Omit each picture as you copy the entries exactly.

_Stored data_.
□ □ □ □
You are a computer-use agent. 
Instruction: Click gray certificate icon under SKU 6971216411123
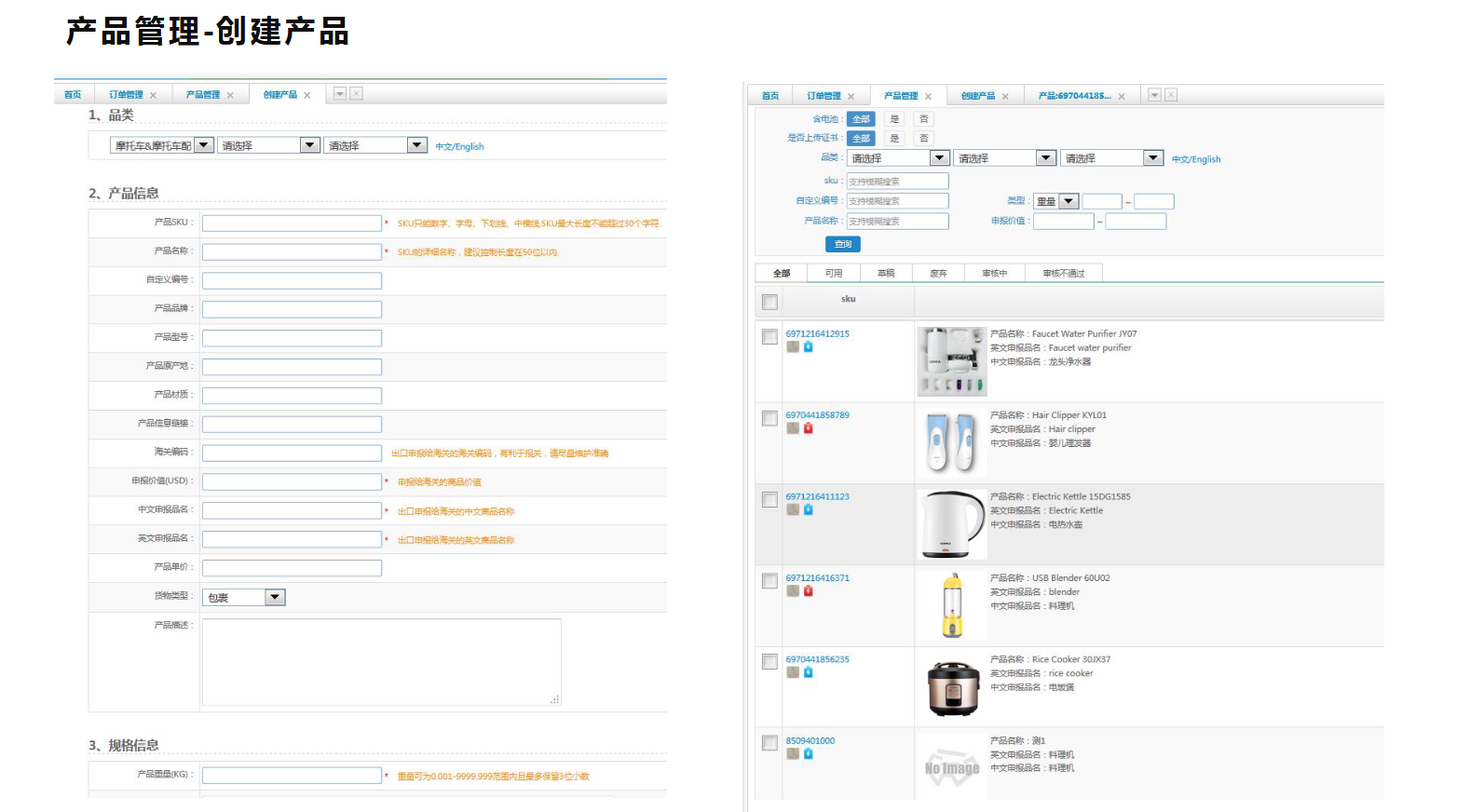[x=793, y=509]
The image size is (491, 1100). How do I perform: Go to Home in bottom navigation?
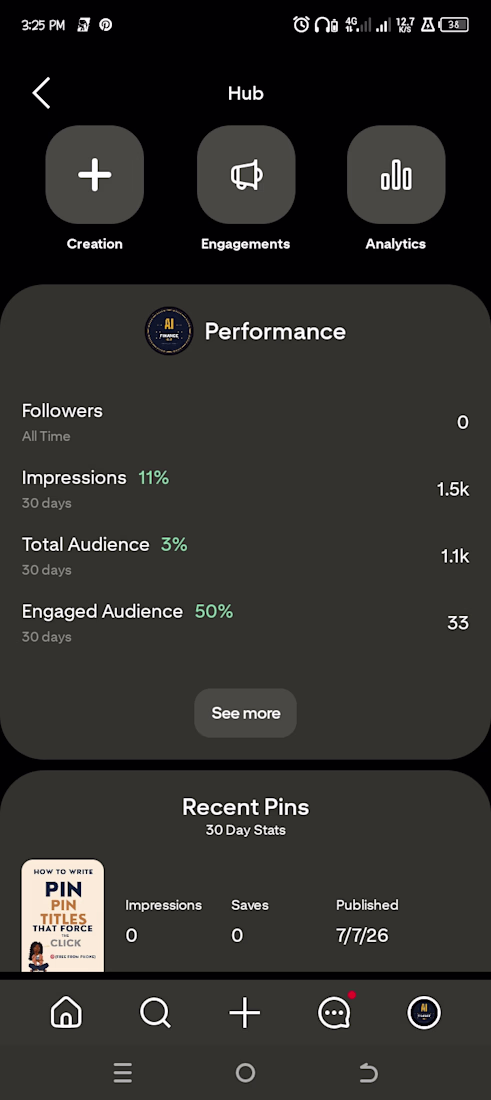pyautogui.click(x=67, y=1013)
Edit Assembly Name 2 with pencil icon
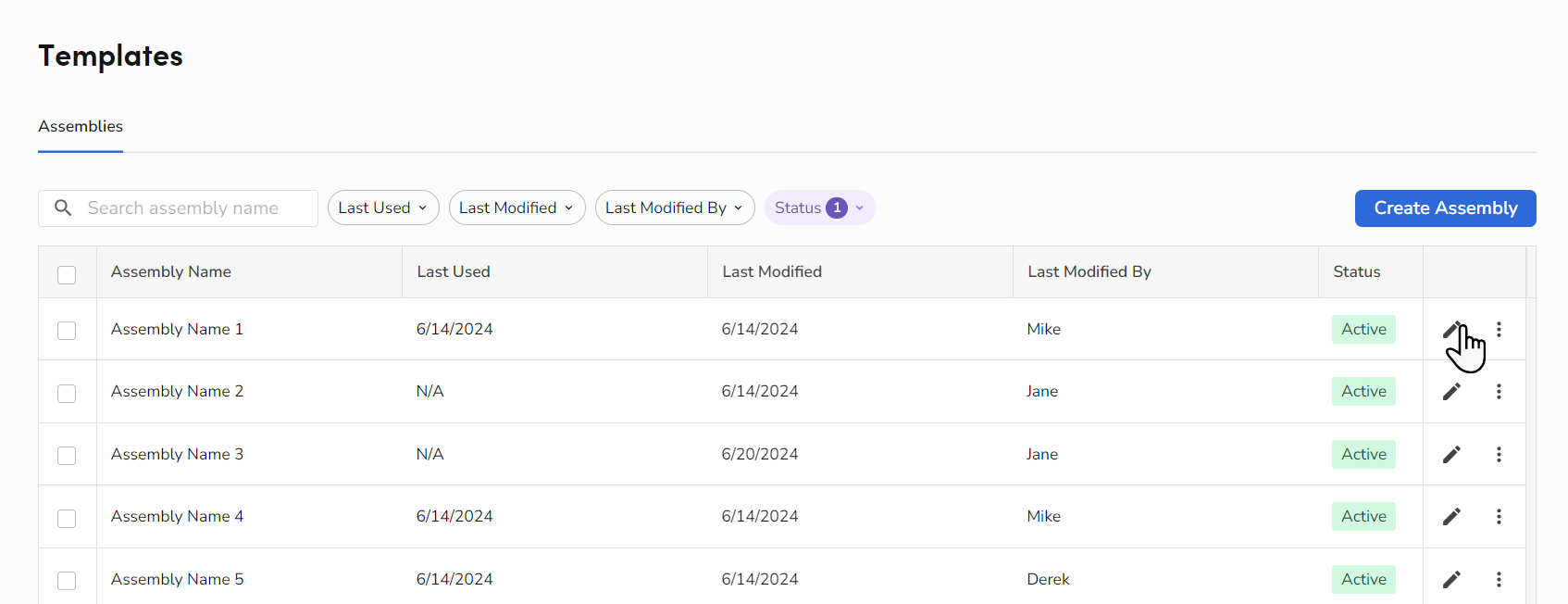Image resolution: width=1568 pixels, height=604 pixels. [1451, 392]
□ □ □ □
_Response box_.
You are a computer-use agent. 
Instruction: Click gray certificate icon under SKU 6971216411123
[x=793, y=509]
The image size is (491, 1100). How do I perform: Go to Home in bottom navigation?
pyautogui.click(x=67, y=1013)
Edit Assembly Name 2 with pencil icon
Image resolution: width=1568 pixels, height=604 pixels. [1451, 392]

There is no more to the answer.